### Work to be completed
Recast every line of the items below as a Markdown table with the columns Row and Line, numbering the rows in order and skipping blank lines. Leave the pictures out of the table.

### Dataset records

↓

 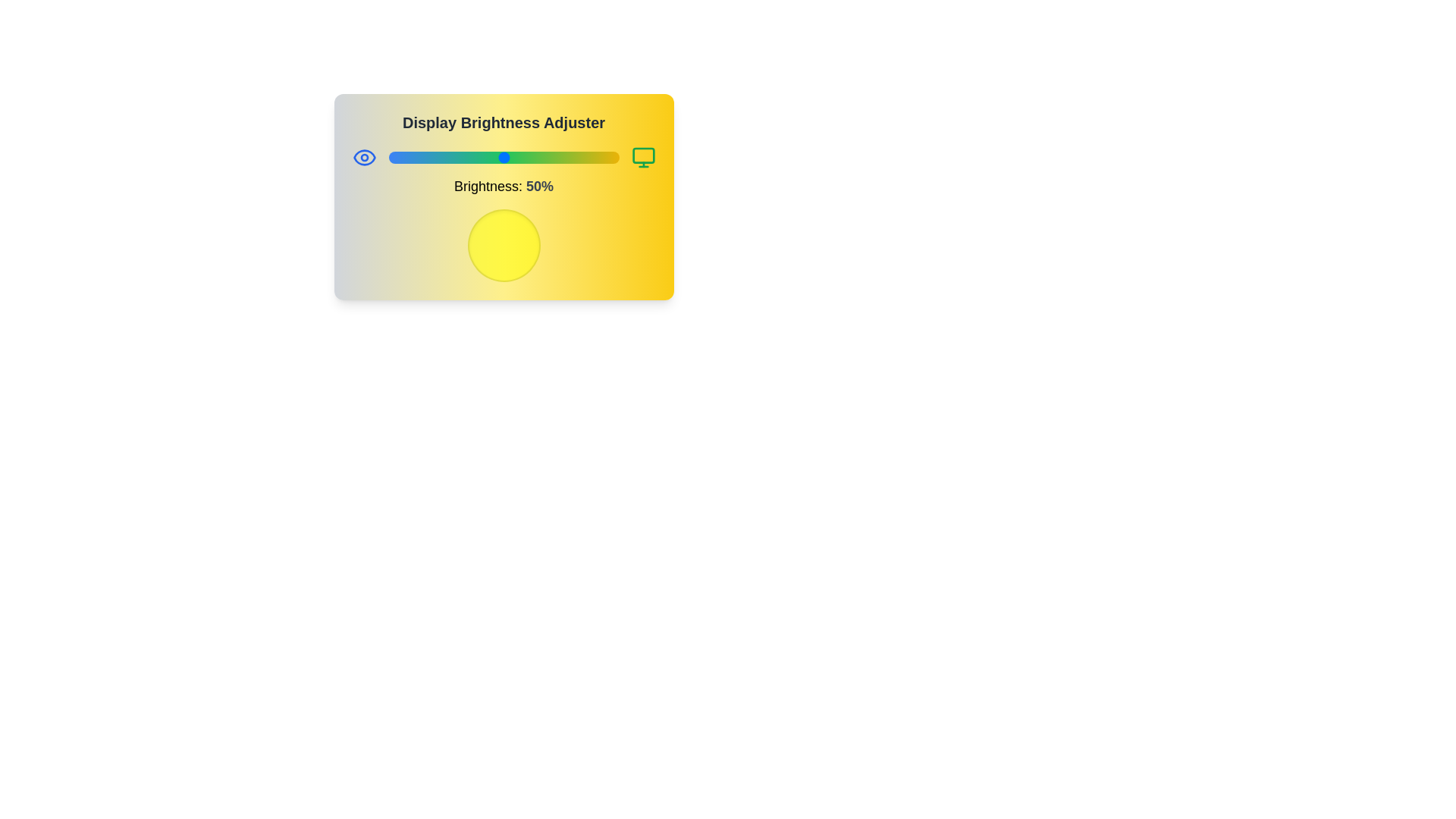 What do you see at coordinates (643, 158) in the screenshot?
I see `the monitor icon to view its tooltip` at bounding box center [643, 158].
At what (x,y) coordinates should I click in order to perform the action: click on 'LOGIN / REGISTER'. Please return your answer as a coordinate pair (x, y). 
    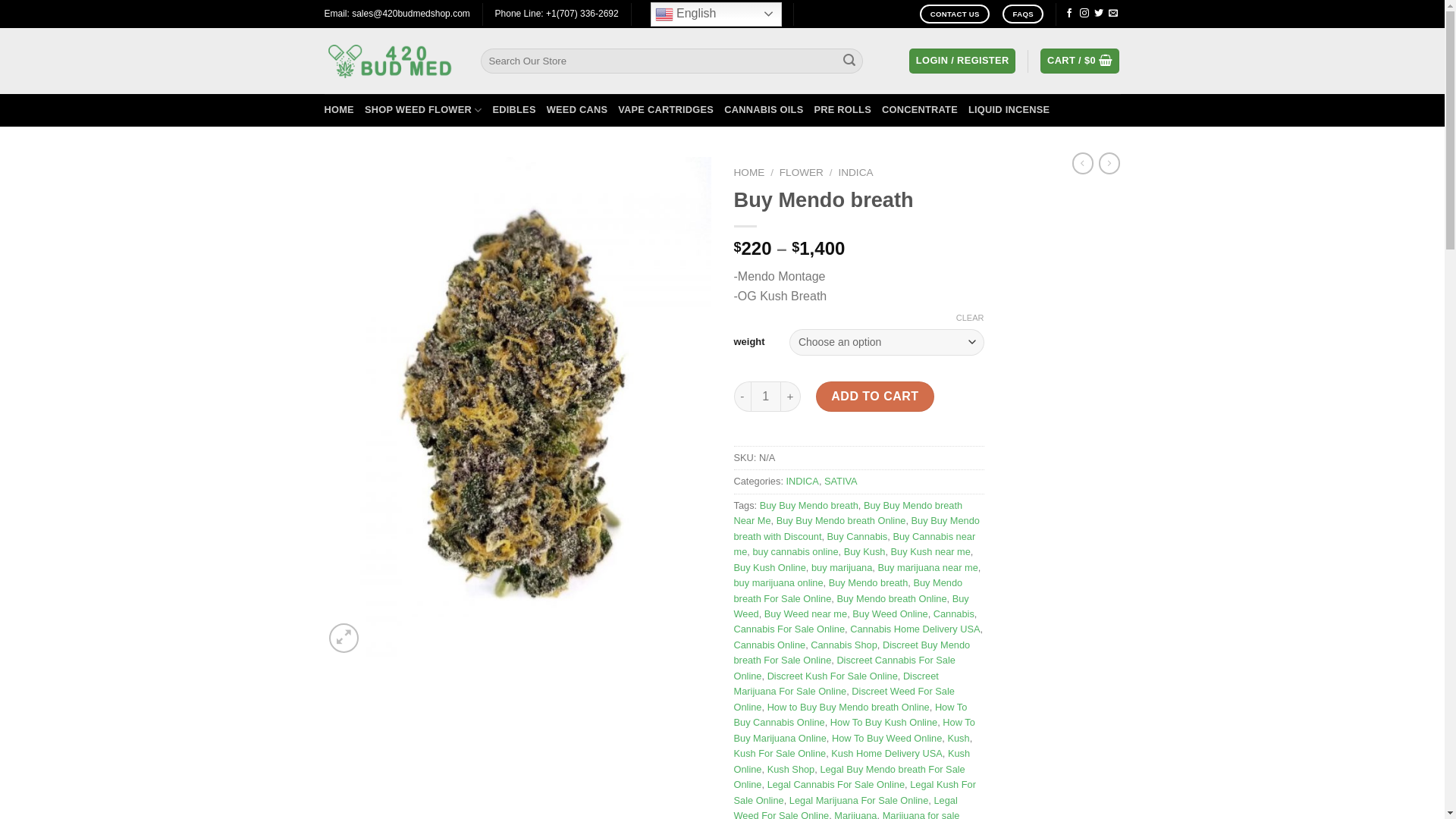
    Looking at the image, I should click on (961, 60).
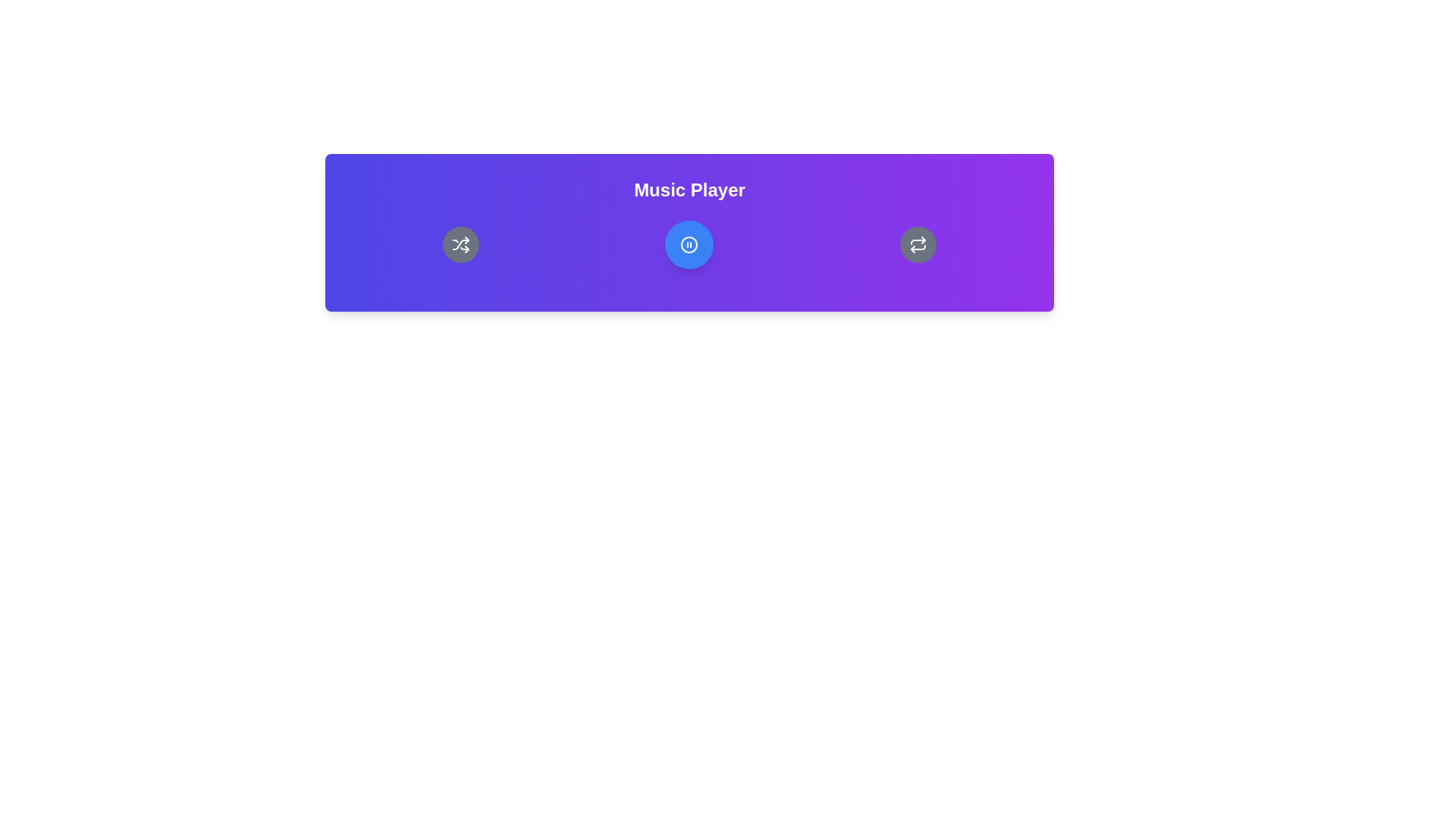 The height and width of the screenshot is (819, 1456). Describe the element at coordinates (460, 244) in the screenshot. I see `the shuffle control button for the music player interface, located at the far right of a horizontal row of buttons` at that location.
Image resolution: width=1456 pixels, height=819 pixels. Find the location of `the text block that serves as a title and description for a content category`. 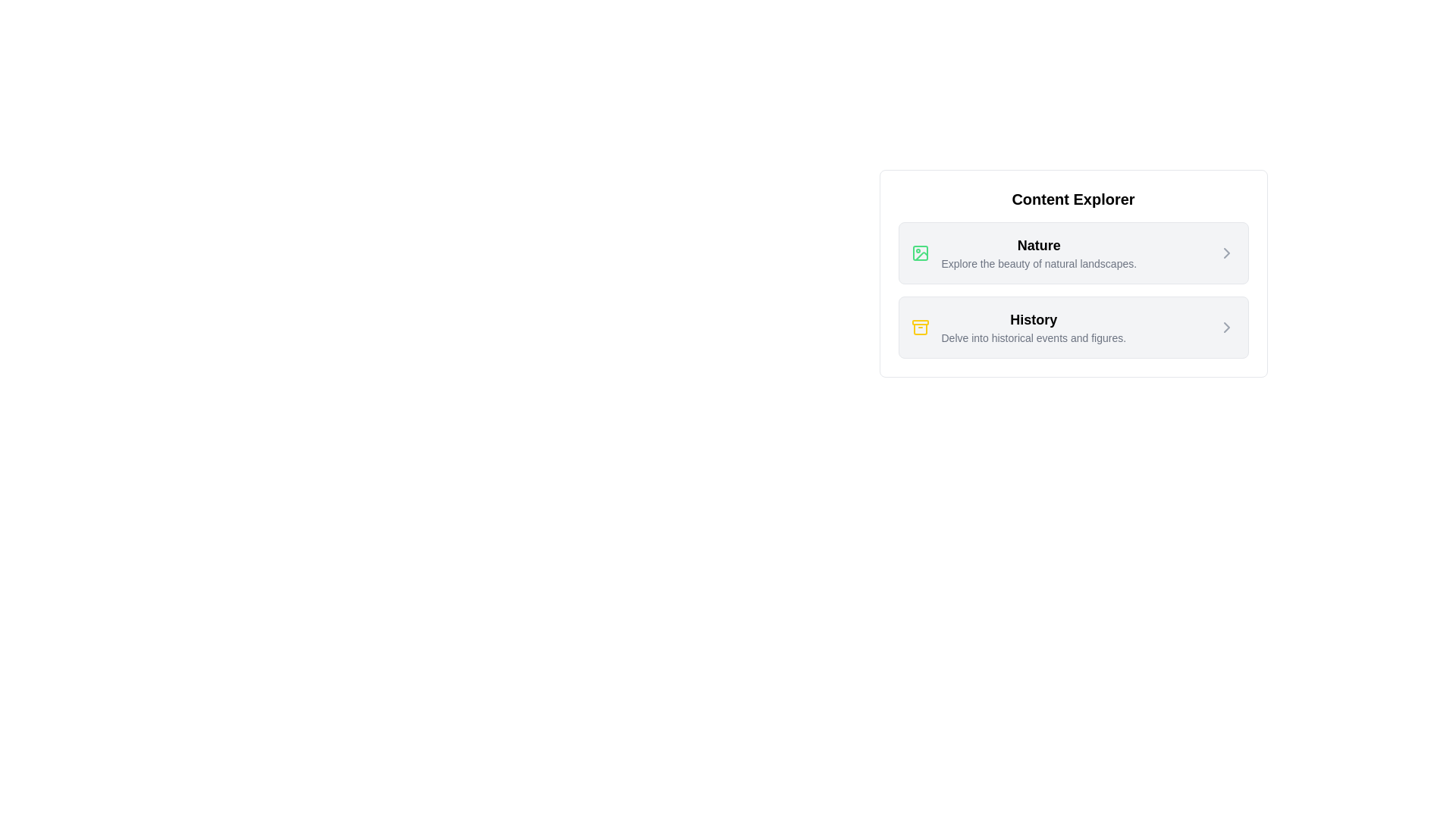

the text block that serves as a title and description for a content category is located at coordinates (1038, 253).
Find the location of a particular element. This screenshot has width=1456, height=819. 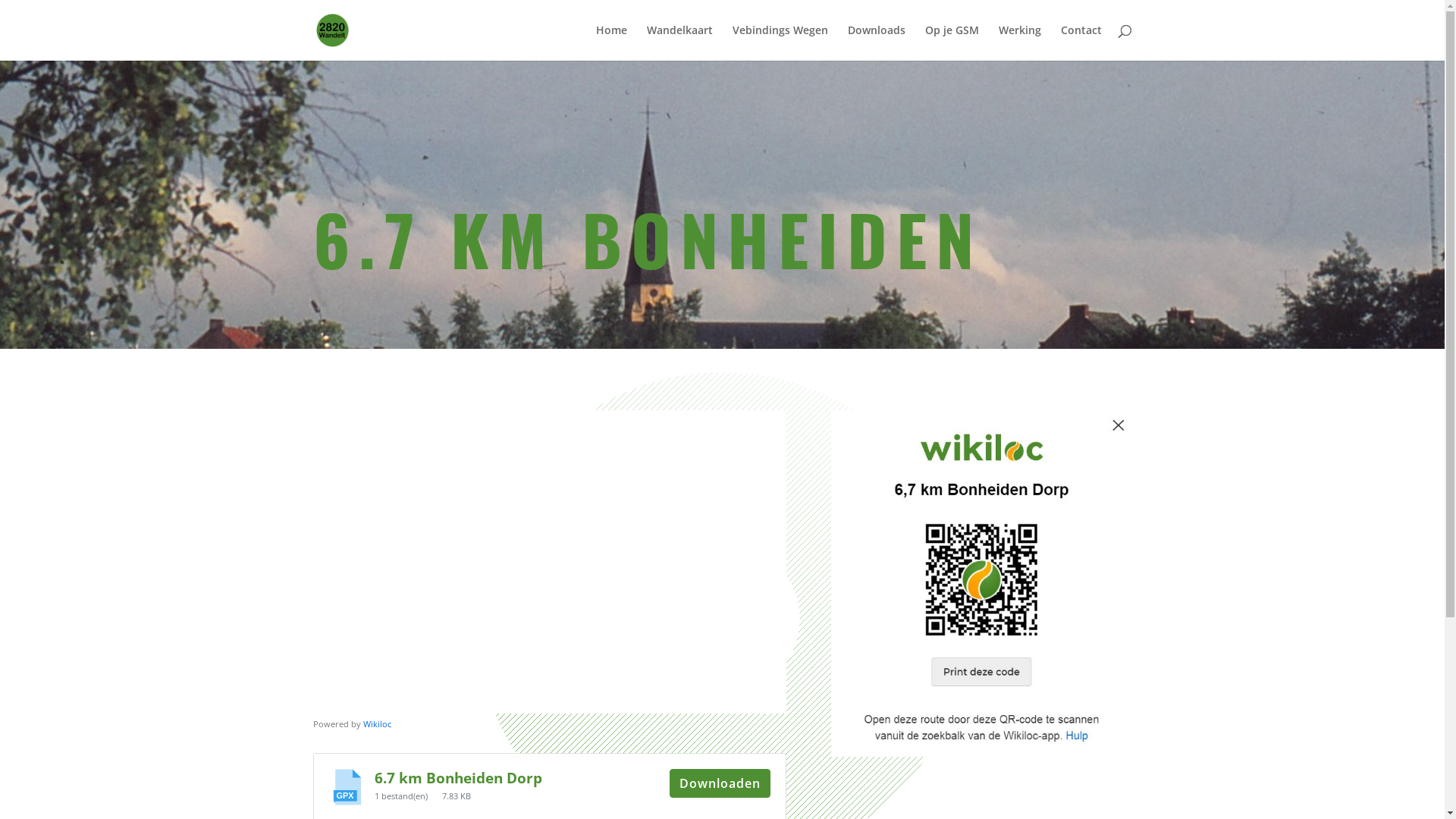

'Downloaden' is located at coordinates (719, 783).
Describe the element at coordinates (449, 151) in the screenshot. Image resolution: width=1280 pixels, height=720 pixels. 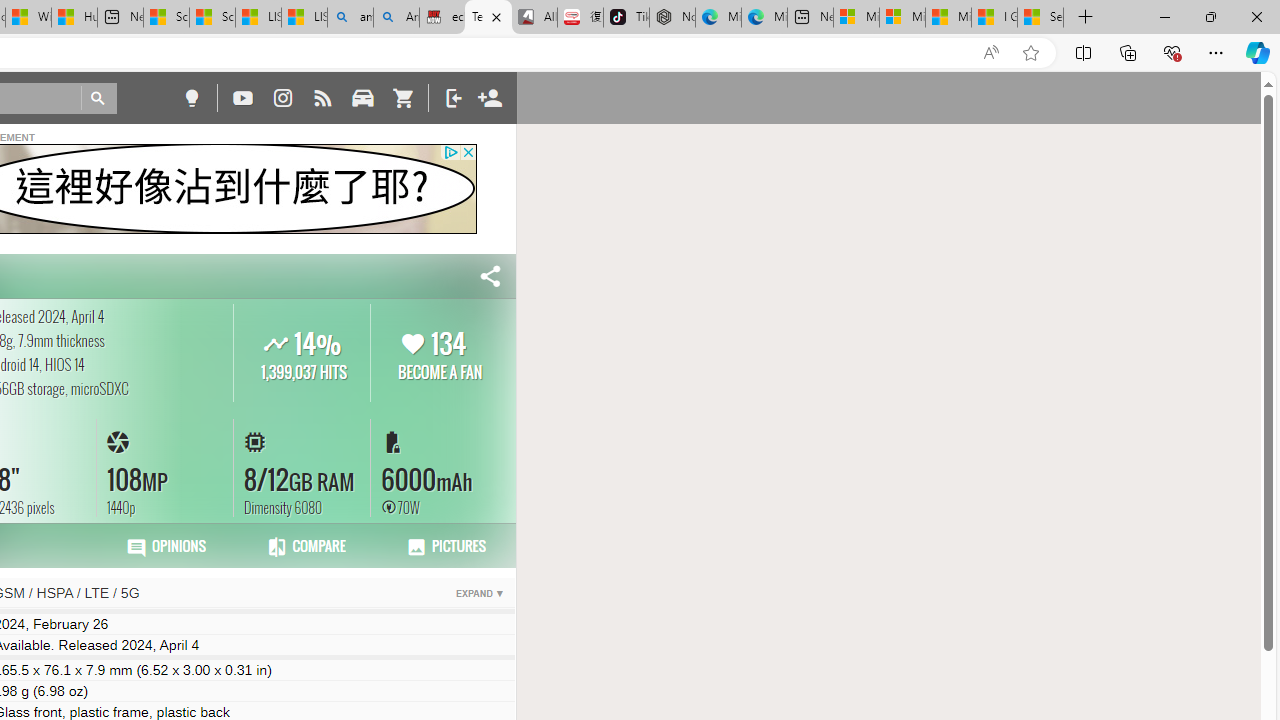
I see `'Class: privacy_out'` at that location.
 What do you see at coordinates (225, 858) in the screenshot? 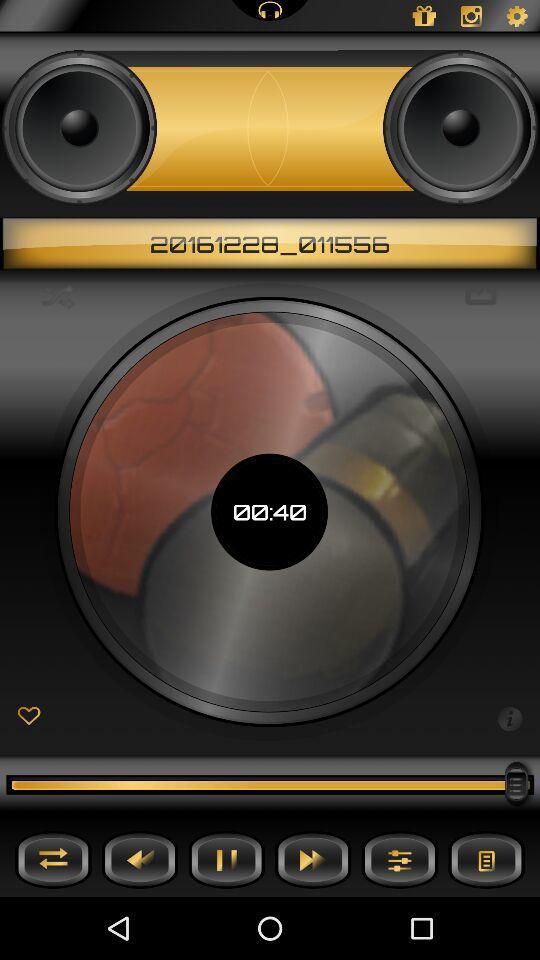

↑

### The reply
| Row | Line |
|---|---|
| 1 |   What do you see at coordinates (643, 158) in the screenshot? |
| 2 | I see `the monitor icon to view its tooltip` at bounding box center [643, 158]. |
| 3 | At what (x,y) coordinates should I click in order to perform the action: click on 'LOGIN / REGISTER'. Please return your answer as a coordinate pair (x, y).  |
| 4 |     Looking at the image, I should click on (961, 60). |
| 5 |  The height and width of the screenshot is (819, 1456). Describe the element at coordinates (460, 244) in the screenshot. I see `the shuffle control button for the music player interface, located at the far right of a horizontal row of buttons` at that location. |
| 6 | Image resolution: width=1456 pixels, height=819 pixels. Find the location of `the text block that serves as a title and description for a content category`.  |
| 7 | the text block that serves as a title and description for a content category is located at coordinates (1038, 253). |
| 8 | Find the location of a particular element. This screenshot has width=1456, height=819.  |
| 9 | 'Downloaden' is located at coordinates (719, 783). |
| 10 | Describe the element at coordinates (449, 151) in the screenshot. Image resolution: width=1280 pixels, height=720 pixels.  |
| 11 | I see `'Class: privacy_out'` at that location. |
| 12 |  What do you see at coordinates (225, 858) in the screenshot?  |